The Professor with Brock’s Department of History and Centre for Medieval and Renaissance Studies said his daughter was using many TED lessons — videos from a non-profit organization devoted to spreading ideas — in her high school classes.

“We spent a lot of time over suppers during the pandemic talking about what she had been watching,” says McDonald, the recipient of this year’s Faculty of Humanities Award for Excellence in Research and Creative Activity. “My family said one night, ‘Why don’t you do one on the Sea Kings?’”

With COVID curtailing research travel and access to libraries, archives and documents, McDonald was looking for new outlets for his work. His TED-Ed pitch was accepted, and he spent the rest of 2020 working with TED to develop the short video The Rise and Fall of the Kingdom of Man. The video was published in 2021 and currently has more than 945,000 views.

“Compressing 20 years’ worth of research and a 500-page monograph into a script of 800 words and four-and-a-half minutes was an amazing challenge,” says McDonald. “It was a really fun and interesting thing for me to do and it forced me to think hard about my work. It’s reached a far wider audience than anything I could write or publish.”

TED-Ed is the youth and education arm of TED that supports learning through producing original animated videos and supporting interactive lesson plans. TED-Ed animations and lessons are video collaborations between subject experts, educators and creative professionals.

McDonald has authored, co-authored and edited 11 books on the medieval kingdoms of Man and the Isles, including his 2019 book The Sea Kings: The Late Norse Kingdoms of Man and the Isles c. 1066-1275, which was nominated for Scotland’s prestigious Saltire Society Literary Award.

In addition to a prolific publishing schedule, McDonald maintains a close working relationship with Manx National Heritage, the government organization responsible for heritage in the Isle of Man.

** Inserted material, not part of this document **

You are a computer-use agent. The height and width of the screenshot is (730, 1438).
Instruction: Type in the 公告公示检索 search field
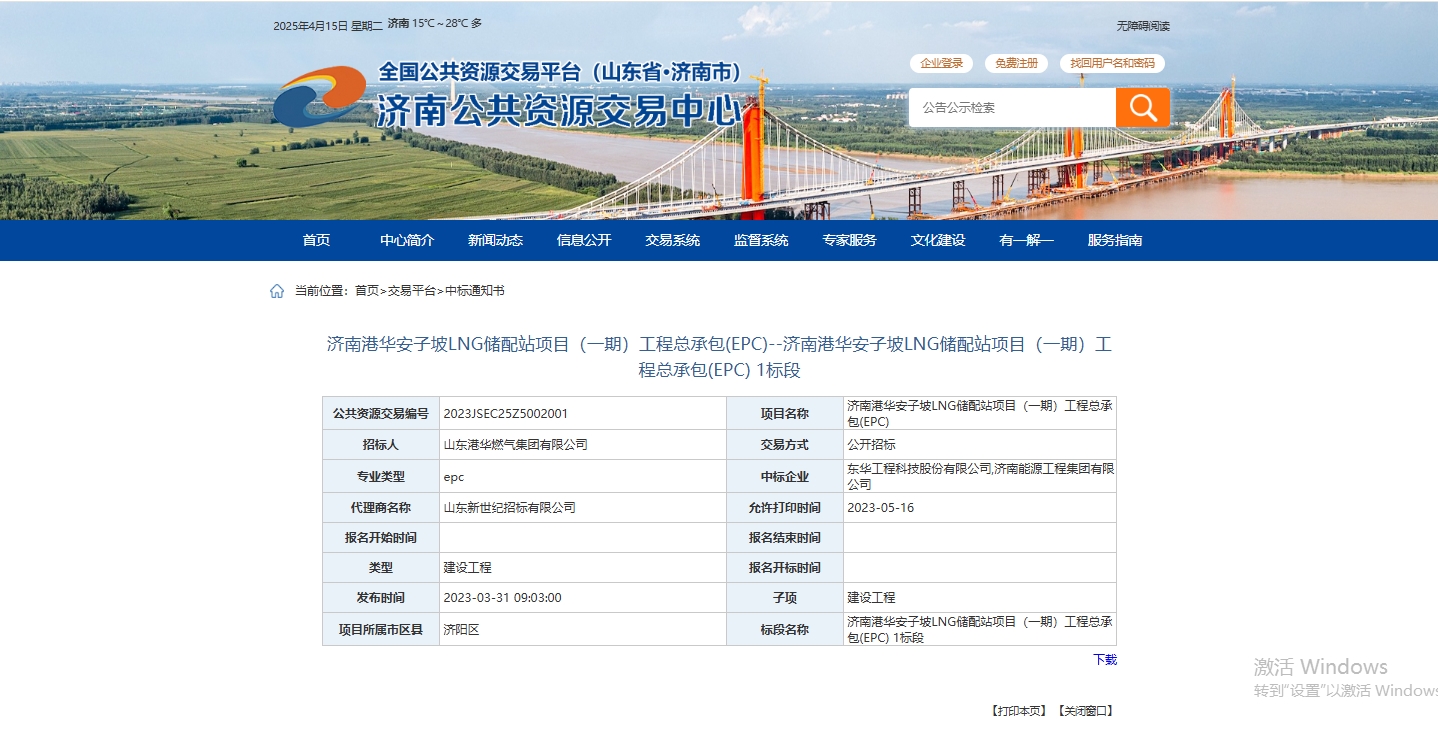click(1012, 107)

He has done many public lectures, seminars and events in the Isle of Man, including the launch of The Sea Kings.

Later this year, Manx National Heritage will be publishing A Visitor’s Guide to the Medieval Kingdoms of Man and the Isles, a guidebook and introduction to Manx history written by McDonald.

McDonald’s publications include collaborations with retired Brock English Professor Angus Sommerville. The two are currently working on the fourth edition of The Viking Age Reader and a translation and commentary of The Chronicles of the Kings of Man and Isles.

“It’s a huge honour to be the recipient of this award and I’m very grateful,” McDonald says of the research excellence honour. “I think it means more coming right now after two years of pandemic and all the challenges we have faced in terms of curtailing traditional research.”

Andrew McDonald and Angus Somerville  previously spoke to Foreword, Brock University’s Faculty of Humanities podcast, about their research in 2020.